7. Module Classes: DirichletHelmholtzSolver2D and NeumannHelmholtzSolver2D¶
The functional API (solve_poisson_dst, etc.) is convenient for one-off
solves. For repeated solves with the same grid parameters, the
eqx.Module class wrappers store the configuration and provide a
clean callable interface.
┌─────────────────────────────────────┐
│ DirichletHelmholtzSolver2D │
│ ───────────────────────────────── │
│ Fields: dx, dy, alpha │
│ __call__(rhs) → psi │
│ Compatible with eqx.filter_jit │
└─────────────────────────────────────┘
Since these are equinox.Module instances (frozen dataclasses), they
are valid JAX pytrees and can be passed through jax.jit, jax.vmap,
and jax.grad without special handling.
# Dirichlet solver (alpha=0 → Poisson)
solver_dir = DirichletHelmholtzSolver2D(dx=dx, dy=dy, alpha=0.0)
print(f"Dirichlet solver: {solver_dir}")
print(f" dx={solver_dir.dx}, dy={solver_dir.dy}, alpha={solver_dir.alpha}")
# Neumann solver
solver_neu = NeumannHelmholtzSolver2D(dx=dx, dy=dy, alpha=0.0)
print(f"Neumann solver: {solver_neu}")
# Solve with the class API
psi_class_dir = solver_dir(rhs_gauss)
psi_class_neu = solver_neu(rhs_gauss)
# Verify they match the functional API
diff_dir = float(jnp.max(jnp.abs(psi_class_dir - psi_dir)))
diff_neu = float(jnp.max(jnp.abs(psi_class_neu - psi_neu)))
print(f"Dirichlet: class vs function max diff = {diff_dir:.2e}")
print(f"Neumann: class vs function max diff = {diff_neu:.2e}")
# eqx.filter_jit compiles the solver, tracing only the dynamic leaves
jit_solver = eqx.filter_jit(solver_dir)
psi_jit = jit_solver(rhs_gauss)
diff_jit = float(jnp.max(jnp.abs(psi_jit - psi_dir)))
print(f"JIT'd solver vs functional: {diff_jit:.2e}")
8. Batched Solves with jax.vmap¶
A powerful feature of JAX is vmap — vectorized map.
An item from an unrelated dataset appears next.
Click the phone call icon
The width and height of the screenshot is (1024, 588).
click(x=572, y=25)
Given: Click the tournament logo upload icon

Instead of
looping over multiple RHS arrays, we solve them all in parallel with
a single call. This is especially useful for:
- Ensemble simulations (different initial conditions)
- Multi-layer ocean models (solve each layer independently)
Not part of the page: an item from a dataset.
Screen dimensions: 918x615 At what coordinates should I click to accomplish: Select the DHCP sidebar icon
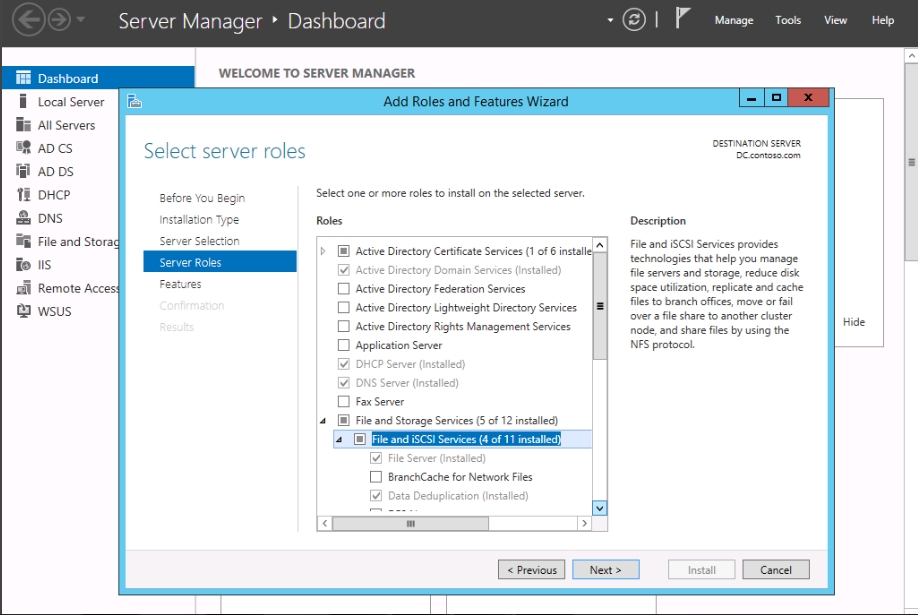pos(23,195)
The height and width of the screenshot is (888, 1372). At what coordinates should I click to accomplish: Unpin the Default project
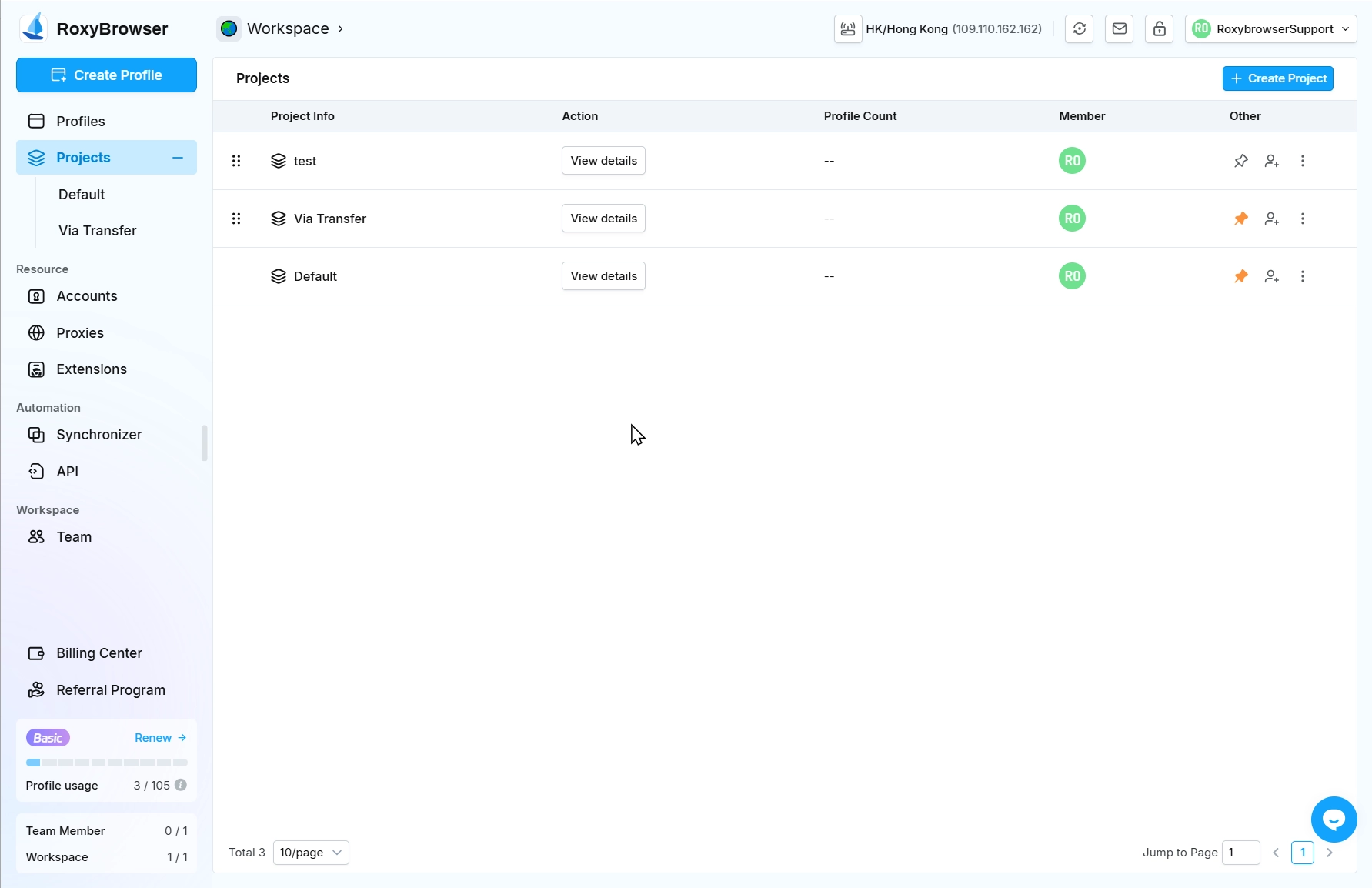coord(1240,276)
- Sensitivity analysis (perturbed forcings)
# Create a batch of 5 Gaussian bumps with different centers
centers_x = jnp.array([16.0, 24.0, 32.0, 40.0, 48.0])
centers_y = jnp.array([32.0, 32.0, 32.0, 32.0, 32.0])
rhs_batch = jnp.stack(
[
jnp.exp(-((II - cx) ** 2 + (JJ - cy) ** 2) / (2 * sigma**2))
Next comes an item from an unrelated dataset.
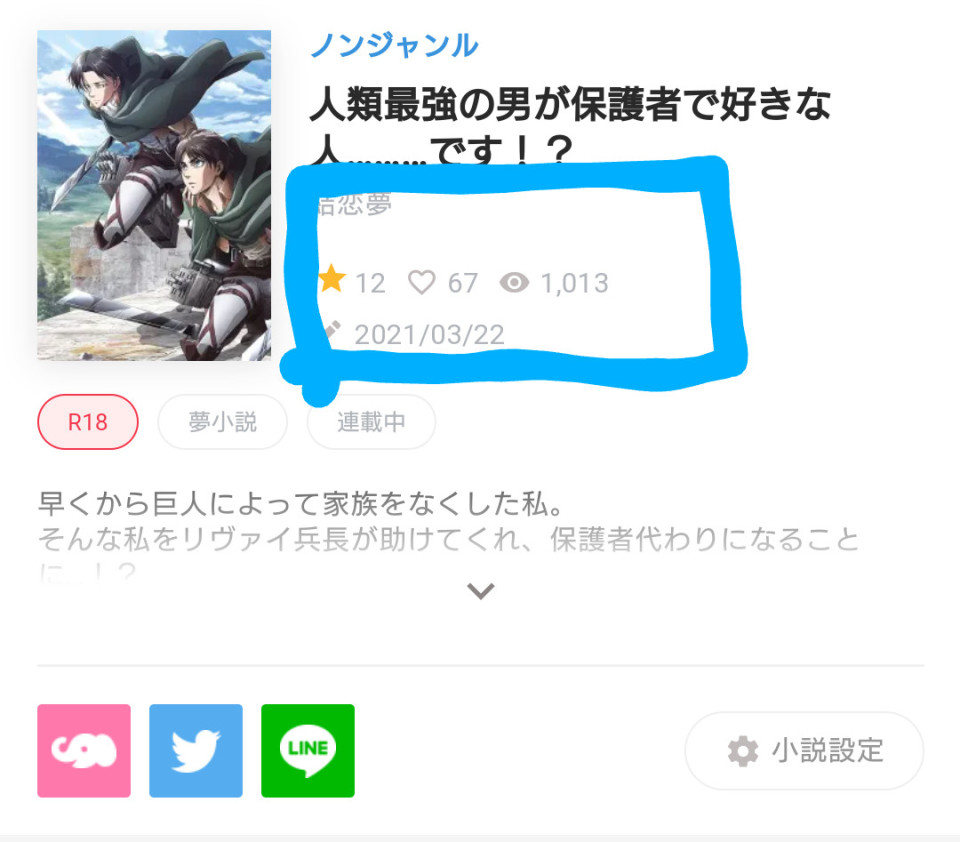Select the 夢小説 tag

[x=222, y=422]
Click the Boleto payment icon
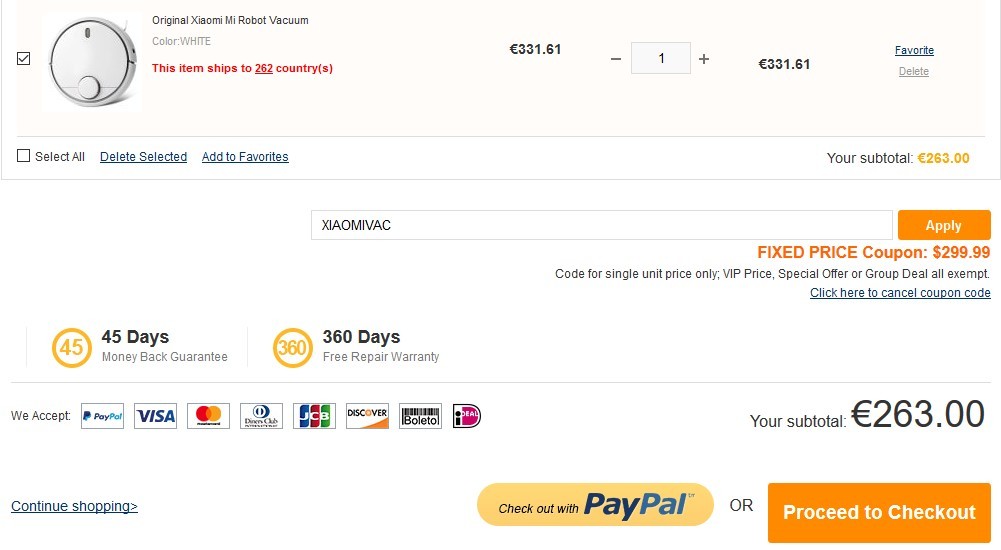 [x=420, y=416]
for cx, cy in zip(centers_x, centers_y)
]
)
print(f"Batched RHS shape: {rhs_batch.shape}") # (5, 64, 64)
# vmap over the leading (batch) dimension
# in_axes=(0, None, None, None) means: batch axis 0 for rhs, broadcast dx, dy, lambda_
batched_solve = jax.vmap(solve_helmholtz_dst, in_axes=(0, None, None, None))
psi_batch = batched_solve(rhs_batch, dx, dy, 0.0)
print(f"Batched solution shape: {psi_batch.shape}") # (5, 64, 64)
# Verify each batch element matches the individual solve
print("Verification (batch vs individual):")
for k in range(5):
psi_k = solve_helmholtz_dst(rhs_batch[k], dx, dy, 0.0)
err = float(jnp.max(jnp.abs(psi_batch[k] - psi_k)))
print(f" Batch element {k} (cx={float(centers_x[k]):.0f}): max error = {err:.2e}")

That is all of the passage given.